- Born: Sheila Sim Hui Yi 7 June 1984 (age 41) Singapore
- Education: Radin Mas Primary School; CHIJ Saint Theresa's Convent; Nanyang Polytechnic; Marketing Institute of Singapore; School of Positive Psychology;
- Alma mater: Curtin Singapore
- Occupations: Actress; model; businesswoman;
- Years active: 2001−present
- Agent: AGNT;
- Spouse: Deon Woo ​(m. 2018)​
- Children: 2
- Awards: Star Awards 2018: Top 10 Most Popular Female Artistes

Stage name
- Traditional Chinese: 沈琳宸
- Simplified Chinese: 沈琳宸
- Hanyu Pinyin: Shěn Línchén

Birth name
- Traditional Chinese: 沈惠怡
- Simplified Chinese: 沈惠怡
- Hanyu Pinyin: Shěn Huìyí

= Sheila Sim (Singaporean actress) =

Singaporean actress and model (born 1984)

Sheila Sim Hui Yi (born 7 June 1984) is a Singaporean actress, model and businesswoman.

==Early life and education==
Sim attended Radin Mas Primary School and CHIJ Saint Theresa's Convent. She later studied at Nanyang Polytechnic but dropped out after three months. Sim graduated from Marketing Institute of Singapore with a diploma in sales and marketing and Curtin Singapore with a degree in advertising and marketing respectively. In 2021, Sim graduated from with a diploma in positive psychology from the School of Positive Psychology.

== Career ==
Sim started modelling in 2001. She was discovered at 16 by a talent scout while attending the wedding of her aunt Ivy Chng, who was a runway model in the 1980s. In 2009, Sim made her film debut in indie film Autumn In March, and later in 2013, she made her television debut in Channel 8's Chinese drama series, I'm in Charge.
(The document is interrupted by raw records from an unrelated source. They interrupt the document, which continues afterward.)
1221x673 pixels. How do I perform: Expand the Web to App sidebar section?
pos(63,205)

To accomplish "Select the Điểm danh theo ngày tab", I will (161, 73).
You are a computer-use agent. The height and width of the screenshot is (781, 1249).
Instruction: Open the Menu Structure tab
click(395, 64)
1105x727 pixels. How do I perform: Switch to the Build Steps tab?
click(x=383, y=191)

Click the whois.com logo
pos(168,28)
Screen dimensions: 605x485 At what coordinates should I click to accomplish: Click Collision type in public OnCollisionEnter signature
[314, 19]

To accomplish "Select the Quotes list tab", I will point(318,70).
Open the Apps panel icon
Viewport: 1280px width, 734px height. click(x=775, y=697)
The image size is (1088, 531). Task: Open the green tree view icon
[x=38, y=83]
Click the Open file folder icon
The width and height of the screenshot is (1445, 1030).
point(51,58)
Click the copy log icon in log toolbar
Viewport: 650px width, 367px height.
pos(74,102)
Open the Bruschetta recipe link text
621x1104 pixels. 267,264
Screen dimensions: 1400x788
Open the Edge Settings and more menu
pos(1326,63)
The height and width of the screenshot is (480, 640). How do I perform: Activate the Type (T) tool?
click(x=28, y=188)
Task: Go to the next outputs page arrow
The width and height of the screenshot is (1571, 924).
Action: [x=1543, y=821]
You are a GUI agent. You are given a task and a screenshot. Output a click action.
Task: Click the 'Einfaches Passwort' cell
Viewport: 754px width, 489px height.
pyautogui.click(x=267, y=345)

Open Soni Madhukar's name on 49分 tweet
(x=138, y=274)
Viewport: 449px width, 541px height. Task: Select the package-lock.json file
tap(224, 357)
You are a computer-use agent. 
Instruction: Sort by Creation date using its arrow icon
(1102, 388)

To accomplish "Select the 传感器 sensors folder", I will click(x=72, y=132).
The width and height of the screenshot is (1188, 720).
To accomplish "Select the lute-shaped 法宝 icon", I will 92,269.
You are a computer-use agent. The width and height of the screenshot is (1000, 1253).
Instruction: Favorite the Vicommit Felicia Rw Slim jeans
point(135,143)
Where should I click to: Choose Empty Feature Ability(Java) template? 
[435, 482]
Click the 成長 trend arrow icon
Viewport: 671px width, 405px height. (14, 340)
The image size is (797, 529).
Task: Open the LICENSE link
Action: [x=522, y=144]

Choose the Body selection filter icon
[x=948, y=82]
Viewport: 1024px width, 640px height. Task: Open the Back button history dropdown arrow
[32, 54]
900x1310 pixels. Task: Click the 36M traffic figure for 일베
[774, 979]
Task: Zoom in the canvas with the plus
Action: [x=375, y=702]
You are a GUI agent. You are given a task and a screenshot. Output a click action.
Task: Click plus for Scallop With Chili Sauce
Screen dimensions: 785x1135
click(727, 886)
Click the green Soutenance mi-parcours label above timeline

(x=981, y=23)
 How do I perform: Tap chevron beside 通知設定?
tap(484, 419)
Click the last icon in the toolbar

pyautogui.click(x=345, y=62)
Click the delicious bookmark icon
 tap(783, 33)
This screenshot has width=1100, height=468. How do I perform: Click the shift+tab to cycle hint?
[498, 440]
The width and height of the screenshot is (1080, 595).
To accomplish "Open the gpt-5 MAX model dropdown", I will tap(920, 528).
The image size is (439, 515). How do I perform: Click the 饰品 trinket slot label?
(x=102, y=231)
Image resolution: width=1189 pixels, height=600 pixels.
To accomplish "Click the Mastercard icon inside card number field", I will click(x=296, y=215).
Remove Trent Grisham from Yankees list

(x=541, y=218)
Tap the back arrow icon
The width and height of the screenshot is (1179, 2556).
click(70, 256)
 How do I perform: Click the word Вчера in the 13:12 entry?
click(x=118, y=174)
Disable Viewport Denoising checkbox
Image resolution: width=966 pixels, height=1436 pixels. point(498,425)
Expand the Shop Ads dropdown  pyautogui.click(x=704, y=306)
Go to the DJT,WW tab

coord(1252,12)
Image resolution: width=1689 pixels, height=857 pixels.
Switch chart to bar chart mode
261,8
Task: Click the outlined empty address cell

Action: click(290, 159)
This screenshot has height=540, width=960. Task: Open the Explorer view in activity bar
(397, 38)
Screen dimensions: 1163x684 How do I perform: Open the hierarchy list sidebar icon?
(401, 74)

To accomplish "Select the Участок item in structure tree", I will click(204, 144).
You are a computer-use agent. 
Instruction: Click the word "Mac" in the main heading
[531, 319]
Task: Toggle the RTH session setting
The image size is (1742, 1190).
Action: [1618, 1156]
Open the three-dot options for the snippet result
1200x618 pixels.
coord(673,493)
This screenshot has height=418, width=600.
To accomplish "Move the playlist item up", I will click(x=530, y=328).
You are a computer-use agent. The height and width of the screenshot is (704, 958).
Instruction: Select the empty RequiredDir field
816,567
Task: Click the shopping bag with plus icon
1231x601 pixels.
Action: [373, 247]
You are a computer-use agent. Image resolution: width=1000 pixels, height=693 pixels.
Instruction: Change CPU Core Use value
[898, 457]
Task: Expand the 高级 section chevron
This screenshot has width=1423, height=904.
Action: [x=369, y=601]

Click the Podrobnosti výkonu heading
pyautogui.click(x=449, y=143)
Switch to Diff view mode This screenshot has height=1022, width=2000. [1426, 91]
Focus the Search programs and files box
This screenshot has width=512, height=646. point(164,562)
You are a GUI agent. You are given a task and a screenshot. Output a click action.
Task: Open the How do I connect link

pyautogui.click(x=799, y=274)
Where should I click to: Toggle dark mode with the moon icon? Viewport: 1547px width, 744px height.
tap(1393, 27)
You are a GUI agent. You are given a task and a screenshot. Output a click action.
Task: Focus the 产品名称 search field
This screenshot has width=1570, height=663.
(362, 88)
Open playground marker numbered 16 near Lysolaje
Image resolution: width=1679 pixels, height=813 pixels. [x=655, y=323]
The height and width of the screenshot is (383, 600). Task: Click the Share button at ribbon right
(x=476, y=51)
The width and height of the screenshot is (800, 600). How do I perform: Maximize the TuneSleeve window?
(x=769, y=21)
In 2014, Sim filmed a toggle original series, Mystic Whisper and a long-running half hour drama, 118 that earned her first nominatation for Best Supporting Actress and Top 10 Most Popular Female Artistes in Star Awards 2016. In 2016, she made cameo appearances in The Queen and You Can Be an Angel 2. She also filmed The Dream Job, Hero and 118 II, which earned her second acting nomination for Best Supporting Actress in Star Awards 2018. She participated in dramas 118 Reunion, Eat Already? 4 and Reach For The Skies, and toggle original series, VIC and a Singapore-Hong Kong collaboration drama, Blue Tick.

Sim won her first Star Awards for Top 10 Most Popular Female Artistes in 2018 on her third nomination.

==Business venture==
In September 2013, Sim started a modelling agency, NU Models, with singer Olinda Cho.

==Personal life==
In 2016, Sim changed her Chinese name from 沈惠怡 (Shěn Huìyí) to 沈琳宸 (Shěn Línchén), upon the advice of a Fengshui master.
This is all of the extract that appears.